Ada yang mengatakan bahwa suap adalah segala sesuatu pemberian untuk membatalkan hak seseorang atau memberikan hak kepada orang yang salah (Aunul Ma’bud juz IX hal 357).

===
Hukum Orang yang Suka Suap-Menyuap
Suap adalah suatu pemberian seseorang yang tak mempunyai hak kepada seseorang yang mempunyai kewenangan (jabatan) baik itu berupa uang, barang atau yang lainnya untuk membantu si pemberi dalam memperoleh sesuatu yang bukan menjadi haknya atau menzalimi hak yang dimiliki oleh orang lain, seperti pemberian hadiah yang dilakukan oleh seseorang, supaya dirinya bisa diterima menjadi pegawai pada suatu perusahaan atau instansi.
Meskipun fakta yang ada sebenarnya mereka semua tak memiliki hak atau mempunyai persyaratan dalam memperoleh apa yang mereka inginkan dari pada pemberian tersebut.
Al Hafizh menyebutkan pada suatu riwayat dari Farrat bin Muslim bahwa dia berkata,
”Suatu ketika Umar bin Abdul Aziz menginginkan buah apel dan dia tak mendapati sesuati pun di rumahnya yang bisa dipakai dalam membelinya maka kami pun menunggang kuda bersamanya. Kemudian dia disambut oleh para biarawan dengan piring-piring yang berisi apel. Umar bin Abdul Aziz mengambil salah satu apel dan menciumnya namun mengembalikannya ke piring tersebut. Aku pun bertanya kepadanya tentang hal itu. Maka dia berkata,”Aku tidak membutuhkannya.” Aku bertanya, ”Bukankah Rasulullah SAW, Abu Bakar dan Umar menerima hadiah?” Dia menjawab, ”Sesungguhnya ia bagi mereka semua adalah hadiah sedangkan bagi para pejabat setelah mereka adalah suap.” (Fathul Bari juz V hal 245 – 246)
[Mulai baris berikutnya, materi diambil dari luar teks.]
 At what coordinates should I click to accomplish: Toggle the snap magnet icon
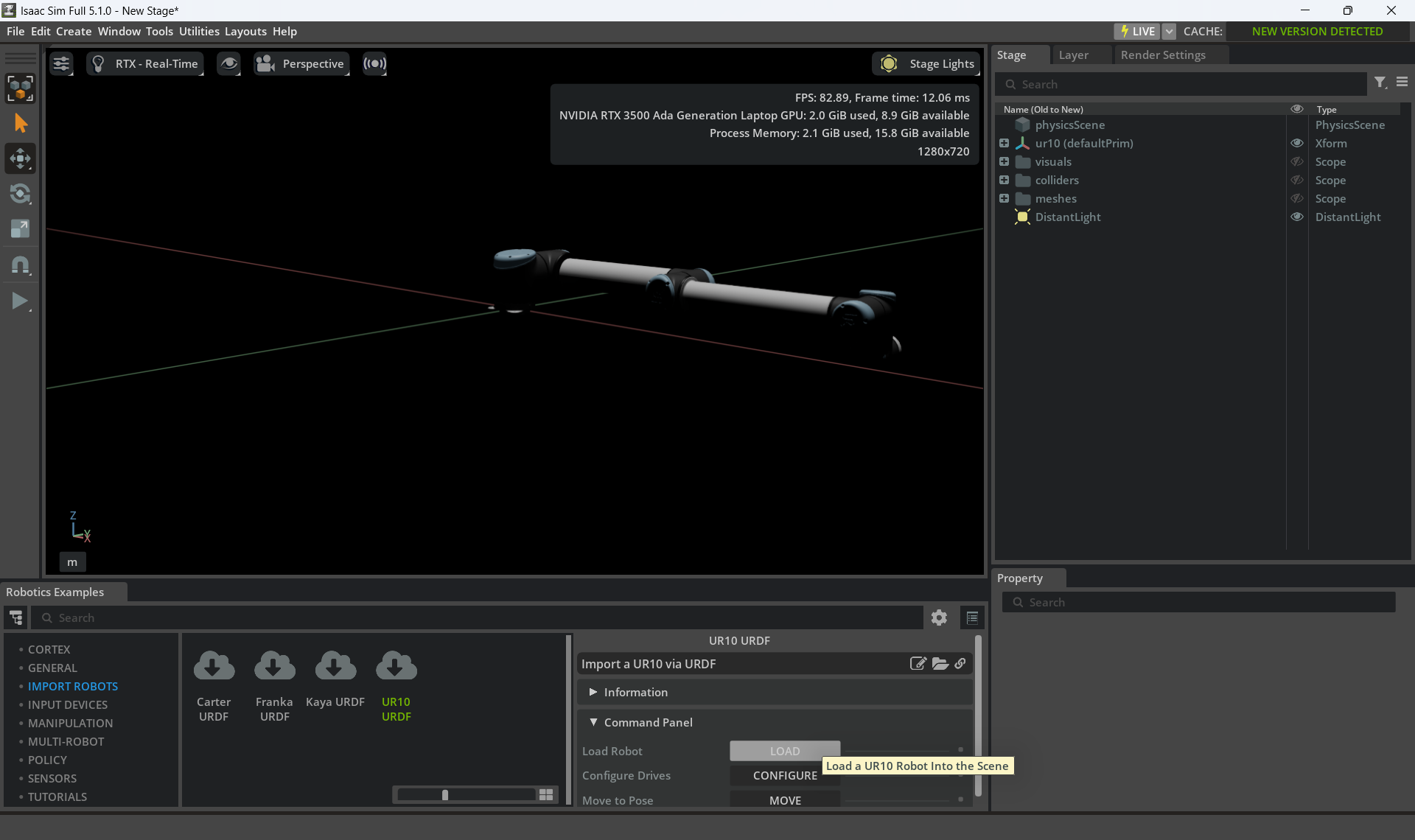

Suap termasuk dosa besar sehingga Allah SWT mengancam para pelakunya, baik yang telah memberikan maupun yang menerimanya, dengan laknat atau dijauhkan dari rahmat-Nya.
Bahkan, sebagaimana yang telah diriwayatkan oleh An Nasai dari Masruq berkata,
”Apabila seorang hakim makan dari hadiah maka itu sesungguhnya dia sudah memakan uang sogokan. Jika dia menerima suap maka dia sudah menghantarkan dirinya kepada kekufuran.”
Masruq mengatakan bahwa barang siapa yang telah meminum khamr maka sungguh dia sudah kufur dan kekufurannya membuatnya sholatnya tidak diterima selama 40 hari.
Akan tetapi apabila pemberian hadiah terpaksa dilakukan untuk mendapatkan haknya atau menghilangkan kezhaliman atas dirinya maka hal tersebut bisa dibolehkan bagi si pemberi dan diharamkan bagi si penerima.
Syeikhul Islam Ibnu Taimiyah telah menyebutkan bahwa para ulama sudah mengatakan bahwa
“Sesungguhnya pemberian hadiah kepada wali amri- orang yang diberikan tanggung jawab terhadap suatu urusan- untuk melakukan sesuatu yang tak diperbolehkan atasnya yaitu haram, baik bagi yang telah memberikan maupun menerima hadiah tersebut dan ini merupakan suap yang dilarang nabi Muhammad SAW.”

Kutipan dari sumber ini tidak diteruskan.